Tantangan Zaman dan Pergeseran Nilai
Seiring berjalannya waktu, tantangan yang dihadapi IMM semakin kompleks. Globalisasi, perkembangan teknologi, dan perubahan sosial yang begitu cepat membawa pengaruh signifikan terhadap karakter dan militansi kader IMM. Arus informasi yang deras sering kali membuat kader terjebak dalam budaya instan dan hedonisme, yang perlahan-lahan mengikis semangat perjuangan dan militansi yang menjadi ciri khas IMM. Salah satu tantangan terbesar adalah menurunnya minat kader dalam mendalami isu-isu sosial dan keumatan. Di masa lalu, kader IMM dikenal sebagai motor penggerak diskusi kritis dan gerakan advokasi yang berlandaskan pada nilai-nilai Islam dan kemanusiaan. Namun, kini fenomena apatisme dan pragmatisme mulai merajalela di kalangan kader. Banyak di antara mereka yang lebih fokus pada pencapaian pribadi, seperti mengejar gelar, pekerjaan, atau popularitas di media sosial, daripada memperjuangkan agenda kolektif yang menjadi ruh IMM.
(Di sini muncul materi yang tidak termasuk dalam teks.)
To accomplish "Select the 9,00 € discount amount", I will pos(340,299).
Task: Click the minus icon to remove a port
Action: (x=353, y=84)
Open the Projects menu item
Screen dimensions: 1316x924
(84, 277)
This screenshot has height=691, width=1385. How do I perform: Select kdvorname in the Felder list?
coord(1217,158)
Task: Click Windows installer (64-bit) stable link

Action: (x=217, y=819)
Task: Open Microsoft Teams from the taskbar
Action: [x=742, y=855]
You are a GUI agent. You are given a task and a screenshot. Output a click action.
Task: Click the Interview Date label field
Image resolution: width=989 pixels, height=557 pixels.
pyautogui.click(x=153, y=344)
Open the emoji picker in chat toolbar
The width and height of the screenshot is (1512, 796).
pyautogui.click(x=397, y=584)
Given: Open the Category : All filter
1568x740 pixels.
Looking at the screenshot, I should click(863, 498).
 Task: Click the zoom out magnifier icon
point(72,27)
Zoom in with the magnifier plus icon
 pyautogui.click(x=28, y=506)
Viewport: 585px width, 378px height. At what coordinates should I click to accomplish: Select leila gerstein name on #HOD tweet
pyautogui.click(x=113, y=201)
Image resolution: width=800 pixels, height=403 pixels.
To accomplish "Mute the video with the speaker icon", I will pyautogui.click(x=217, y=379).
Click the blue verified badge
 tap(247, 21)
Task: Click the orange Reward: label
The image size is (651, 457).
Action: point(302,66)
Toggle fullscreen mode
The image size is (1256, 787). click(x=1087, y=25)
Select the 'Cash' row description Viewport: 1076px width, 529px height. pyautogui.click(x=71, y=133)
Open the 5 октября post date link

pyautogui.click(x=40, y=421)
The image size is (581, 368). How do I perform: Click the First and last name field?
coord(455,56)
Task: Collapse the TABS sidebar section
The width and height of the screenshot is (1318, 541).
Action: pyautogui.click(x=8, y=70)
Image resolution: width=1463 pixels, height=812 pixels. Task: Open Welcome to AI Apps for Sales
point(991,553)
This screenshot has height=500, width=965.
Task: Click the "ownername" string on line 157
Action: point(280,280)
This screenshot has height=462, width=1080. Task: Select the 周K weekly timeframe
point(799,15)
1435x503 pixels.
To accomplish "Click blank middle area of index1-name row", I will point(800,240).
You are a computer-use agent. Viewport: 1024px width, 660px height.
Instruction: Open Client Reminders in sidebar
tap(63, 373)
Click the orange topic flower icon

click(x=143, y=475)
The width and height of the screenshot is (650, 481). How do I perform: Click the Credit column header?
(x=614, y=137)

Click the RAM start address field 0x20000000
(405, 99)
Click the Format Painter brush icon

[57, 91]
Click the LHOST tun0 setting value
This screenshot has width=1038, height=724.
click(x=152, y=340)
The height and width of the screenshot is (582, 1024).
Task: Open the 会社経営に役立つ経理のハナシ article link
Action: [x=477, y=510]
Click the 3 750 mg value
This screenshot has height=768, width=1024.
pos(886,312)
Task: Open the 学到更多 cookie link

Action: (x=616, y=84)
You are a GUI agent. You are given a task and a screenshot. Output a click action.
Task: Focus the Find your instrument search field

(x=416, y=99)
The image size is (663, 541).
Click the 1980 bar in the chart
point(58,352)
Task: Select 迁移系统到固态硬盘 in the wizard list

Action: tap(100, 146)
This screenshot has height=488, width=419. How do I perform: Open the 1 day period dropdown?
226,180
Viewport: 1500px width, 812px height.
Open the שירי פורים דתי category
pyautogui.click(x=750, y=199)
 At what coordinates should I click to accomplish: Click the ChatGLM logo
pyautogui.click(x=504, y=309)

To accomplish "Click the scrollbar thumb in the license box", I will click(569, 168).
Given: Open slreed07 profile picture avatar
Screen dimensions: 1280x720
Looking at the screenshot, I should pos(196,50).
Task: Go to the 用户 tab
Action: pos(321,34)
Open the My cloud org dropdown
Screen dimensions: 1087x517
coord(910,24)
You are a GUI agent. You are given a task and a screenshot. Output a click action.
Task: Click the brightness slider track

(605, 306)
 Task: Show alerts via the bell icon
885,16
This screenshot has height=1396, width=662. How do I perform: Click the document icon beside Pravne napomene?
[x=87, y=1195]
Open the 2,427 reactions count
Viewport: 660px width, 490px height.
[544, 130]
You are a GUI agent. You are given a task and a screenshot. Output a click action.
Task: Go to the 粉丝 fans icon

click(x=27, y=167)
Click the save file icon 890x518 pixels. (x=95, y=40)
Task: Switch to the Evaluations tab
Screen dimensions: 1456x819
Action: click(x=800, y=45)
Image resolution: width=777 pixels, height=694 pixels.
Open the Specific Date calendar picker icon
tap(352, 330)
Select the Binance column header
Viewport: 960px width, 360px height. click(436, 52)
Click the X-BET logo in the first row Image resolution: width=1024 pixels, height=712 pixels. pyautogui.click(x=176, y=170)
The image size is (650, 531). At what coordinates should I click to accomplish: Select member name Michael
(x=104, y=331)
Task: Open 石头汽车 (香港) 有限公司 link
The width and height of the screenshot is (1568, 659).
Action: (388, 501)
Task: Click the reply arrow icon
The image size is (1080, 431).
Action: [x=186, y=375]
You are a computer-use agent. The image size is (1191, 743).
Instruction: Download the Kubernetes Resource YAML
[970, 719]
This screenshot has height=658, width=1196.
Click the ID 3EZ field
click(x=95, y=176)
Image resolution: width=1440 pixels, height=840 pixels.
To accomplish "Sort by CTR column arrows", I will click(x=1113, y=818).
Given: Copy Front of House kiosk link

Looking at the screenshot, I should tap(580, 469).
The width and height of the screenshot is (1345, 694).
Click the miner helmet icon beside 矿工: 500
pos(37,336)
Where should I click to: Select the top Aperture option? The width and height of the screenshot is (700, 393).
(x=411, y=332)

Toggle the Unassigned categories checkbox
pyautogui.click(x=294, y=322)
Selain itu, krisis identitas juga menjadi masalah yang cukup serius.
Banyak kader yang mulai kehilangan arah dan tidak lagi memahami esensi perjuangan IMM. Hal ini diperparah oleh lemahnya sistem pembinaan kader yang ada. Proses kaderisasi yang seharusnya menjadi ajang pembentukan karakter dan penguatan ideologi, kini sering kali hanya menjadi formalitas belaka. Kader baru tidak dibekali dengan pemahaman yang mendalam tentang sejarah, nilai, dan tujuan IMM, sehingga militansi mereka pun tidak terbangun secara kokoh.
Kaderisasi yang lemah juga berimbas pada minimnya kemampuan kader dalam merespons isu-isu strategis. Dulu, IMM dikenal sebagai organisasi yang mampu merumuskan wacana keumatan dan kebangsaan dengan tajam serta menawarkan solusi-solusi konstruktif. Namun, kini suara IMM sering kali tenggelam dalam hiruk-pikuk wacana publik, karena minimnya kader yang mampu tampil sebagai pemikir dan penggerak sosial.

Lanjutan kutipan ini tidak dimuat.